JACKSON, Miss. — A Mississippi school district is refusing to allow a transgender girl to wear a dress and heels with her cap and gown to graduate from high school this weekend, her family says in a federal lawsuit against the district.

The lawsuit filed Thursday demands that the Harrison County School District allow the 17-year-old to wear whatever she wants as she and her classmates graduate from Harrison Central High School on Saturday.

The teenager appears in court documents by her initials, LB. The lawsuit says LB had worn dresses to classes and extracurricular events during high school, including a prom last year.

Harrison Central Principal Kelly Fuller told LB and her parents on May 9 that the Mississippi Gulf Coast school would have LB follow a dress code that required male students to wear white shirts, black pants and black shoes for graduation, according to the American Civil Liberties Union, which represents the family. The dress code says that girls must wear white dresses.

Fuller said the request to meet with LB about the dress code was prompted by Harrison County School District Superintendent Mitchell King, who called to ask what transgender students wore to graduation, according to the lawsuit.

King told the teen’s mother in a phone call that LB «needs to wear pants, socks and shoes like a boy,» and King repeatedly mistook LB for a boy, the ACLU said in a news release.

U.S. District Judge Sul Ozerden scheduled a hearing for Friday on the family’s request for a temporary restraining order against the school district.

Wynn Clark, an attorney for the Harrison County School Board, declined to comment on the lawsuit Thursday.

«I have not read the entirety of your complaint,» Clark told The Associated Press.

The AP left phone messages Thursday for Fuller and King about the lawsuit, which says LB should not face discriminatory and unequal treatment.

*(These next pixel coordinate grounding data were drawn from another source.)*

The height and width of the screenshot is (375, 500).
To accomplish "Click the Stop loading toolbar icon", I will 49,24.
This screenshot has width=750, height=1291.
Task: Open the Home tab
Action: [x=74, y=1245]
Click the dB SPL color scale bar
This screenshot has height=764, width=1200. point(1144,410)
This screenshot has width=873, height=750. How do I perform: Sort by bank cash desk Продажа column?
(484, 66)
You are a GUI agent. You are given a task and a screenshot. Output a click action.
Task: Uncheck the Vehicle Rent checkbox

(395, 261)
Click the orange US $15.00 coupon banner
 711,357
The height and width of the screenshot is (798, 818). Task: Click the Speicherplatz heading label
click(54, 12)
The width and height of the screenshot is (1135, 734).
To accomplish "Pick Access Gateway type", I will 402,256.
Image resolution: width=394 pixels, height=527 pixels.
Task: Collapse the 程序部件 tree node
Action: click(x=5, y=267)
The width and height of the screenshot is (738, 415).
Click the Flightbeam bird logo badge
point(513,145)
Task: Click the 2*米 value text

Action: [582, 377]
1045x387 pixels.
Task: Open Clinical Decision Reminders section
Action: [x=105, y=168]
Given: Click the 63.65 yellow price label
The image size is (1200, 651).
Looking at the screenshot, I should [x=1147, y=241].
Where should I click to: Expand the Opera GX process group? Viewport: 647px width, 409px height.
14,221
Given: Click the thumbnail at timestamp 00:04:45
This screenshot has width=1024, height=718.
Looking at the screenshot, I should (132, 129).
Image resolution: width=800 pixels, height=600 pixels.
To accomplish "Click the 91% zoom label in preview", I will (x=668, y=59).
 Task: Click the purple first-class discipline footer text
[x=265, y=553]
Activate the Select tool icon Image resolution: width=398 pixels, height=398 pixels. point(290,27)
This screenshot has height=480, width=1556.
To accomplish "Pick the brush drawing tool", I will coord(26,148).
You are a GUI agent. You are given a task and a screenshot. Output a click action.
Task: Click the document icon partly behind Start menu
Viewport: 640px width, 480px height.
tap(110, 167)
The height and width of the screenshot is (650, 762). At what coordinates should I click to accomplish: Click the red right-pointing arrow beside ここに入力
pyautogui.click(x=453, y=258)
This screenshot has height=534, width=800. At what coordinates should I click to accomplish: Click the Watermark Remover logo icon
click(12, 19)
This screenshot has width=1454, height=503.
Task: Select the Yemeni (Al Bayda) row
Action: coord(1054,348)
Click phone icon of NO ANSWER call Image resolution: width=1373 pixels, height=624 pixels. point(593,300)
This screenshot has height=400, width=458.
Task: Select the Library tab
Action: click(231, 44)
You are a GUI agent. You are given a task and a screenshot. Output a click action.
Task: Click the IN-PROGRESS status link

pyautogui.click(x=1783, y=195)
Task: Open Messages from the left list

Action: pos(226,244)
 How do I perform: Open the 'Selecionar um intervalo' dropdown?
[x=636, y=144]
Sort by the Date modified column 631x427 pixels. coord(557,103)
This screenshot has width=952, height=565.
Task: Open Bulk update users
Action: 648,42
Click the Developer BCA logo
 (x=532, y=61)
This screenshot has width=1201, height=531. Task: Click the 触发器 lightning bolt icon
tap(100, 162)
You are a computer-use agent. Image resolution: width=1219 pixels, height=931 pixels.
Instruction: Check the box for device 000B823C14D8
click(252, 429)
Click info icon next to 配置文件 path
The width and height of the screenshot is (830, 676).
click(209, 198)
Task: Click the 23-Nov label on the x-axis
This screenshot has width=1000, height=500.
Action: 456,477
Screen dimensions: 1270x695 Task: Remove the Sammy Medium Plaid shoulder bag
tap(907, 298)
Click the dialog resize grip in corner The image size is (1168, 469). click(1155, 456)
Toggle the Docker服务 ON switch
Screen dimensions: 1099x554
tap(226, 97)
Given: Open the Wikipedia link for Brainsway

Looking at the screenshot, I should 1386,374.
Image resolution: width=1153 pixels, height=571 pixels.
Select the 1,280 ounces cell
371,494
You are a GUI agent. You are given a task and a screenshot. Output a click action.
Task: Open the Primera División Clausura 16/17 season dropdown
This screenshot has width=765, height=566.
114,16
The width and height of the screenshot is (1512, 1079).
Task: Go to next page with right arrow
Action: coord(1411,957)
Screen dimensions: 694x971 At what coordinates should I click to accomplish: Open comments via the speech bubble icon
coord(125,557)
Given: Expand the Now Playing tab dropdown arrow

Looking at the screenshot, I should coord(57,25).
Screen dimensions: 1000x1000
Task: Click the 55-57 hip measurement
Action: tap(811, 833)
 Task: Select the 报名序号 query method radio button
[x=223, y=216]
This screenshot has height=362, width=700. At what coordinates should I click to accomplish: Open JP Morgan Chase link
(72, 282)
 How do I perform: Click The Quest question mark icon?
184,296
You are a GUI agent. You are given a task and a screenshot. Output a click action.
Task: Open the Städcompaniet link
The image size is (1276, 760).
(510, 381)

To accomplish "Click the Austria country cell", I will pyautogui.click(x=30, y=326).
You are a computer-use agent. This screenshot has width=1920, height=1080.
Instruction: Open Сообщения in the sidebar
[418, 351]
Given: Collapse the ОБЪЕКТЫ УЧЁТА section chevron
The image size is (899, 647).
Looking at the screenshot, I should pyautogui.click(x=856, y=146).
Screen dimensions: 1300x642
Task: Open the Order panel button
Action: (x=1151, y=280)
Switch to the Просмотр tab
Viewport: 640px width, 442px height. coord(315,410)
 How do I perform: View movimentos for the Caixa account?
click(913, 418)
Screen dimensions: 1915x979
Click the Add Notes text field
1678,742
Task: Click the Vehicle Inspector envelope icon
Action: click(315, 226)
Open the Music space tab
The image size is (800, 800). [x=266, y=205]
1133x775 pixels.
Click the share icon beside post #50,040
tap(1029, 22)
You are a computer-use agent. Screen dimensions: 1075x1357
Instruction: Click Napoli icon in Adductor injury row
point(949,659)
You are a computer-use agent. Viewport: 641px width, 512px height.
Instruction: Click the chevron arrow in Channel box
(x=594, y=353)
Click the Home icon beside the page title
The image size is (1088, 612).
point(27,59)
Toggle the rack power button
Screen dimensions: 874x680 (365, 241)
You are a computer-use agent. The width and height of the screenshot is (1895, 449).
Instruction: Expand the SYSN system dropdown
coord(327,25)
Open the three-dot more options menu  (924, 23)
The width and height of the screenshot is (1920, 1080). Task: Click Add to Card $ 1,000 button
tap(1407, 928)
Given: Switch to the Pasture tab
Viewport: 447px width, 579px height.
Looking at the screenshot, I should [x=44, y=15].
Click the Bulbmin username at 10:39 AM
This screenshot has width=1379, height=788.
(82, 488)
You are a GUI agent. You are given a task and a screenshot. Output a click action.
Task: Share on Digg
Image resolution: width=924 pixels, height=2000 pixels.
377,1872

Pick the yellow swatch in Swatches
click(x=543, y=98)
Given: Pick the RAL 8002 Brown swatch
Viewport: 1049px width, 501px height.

“My graduation is supposed to be a moment of pride and celebration and school officials want to make it a moment of humiliation and shame,” LB said in the news release. “The clothes I chose are completely appropriate for the ceremony and the superintendent’s objections are completely unfair to me, my family and all transgender students like me. I have the right to celebrate my graduation as who I am, not as others want me to be.»

The lawsuit says LB «has lived through every aspect of her high school career as a girl.»

“LB should focus on celebrating this important milestone with his teammates; however, this attack led by Harrison County School District leadership seeks to strip her of her right to celebrate this occasion as herself,” said McKenna Raney-Gray, staff attorney for the ACLU of Mississippi.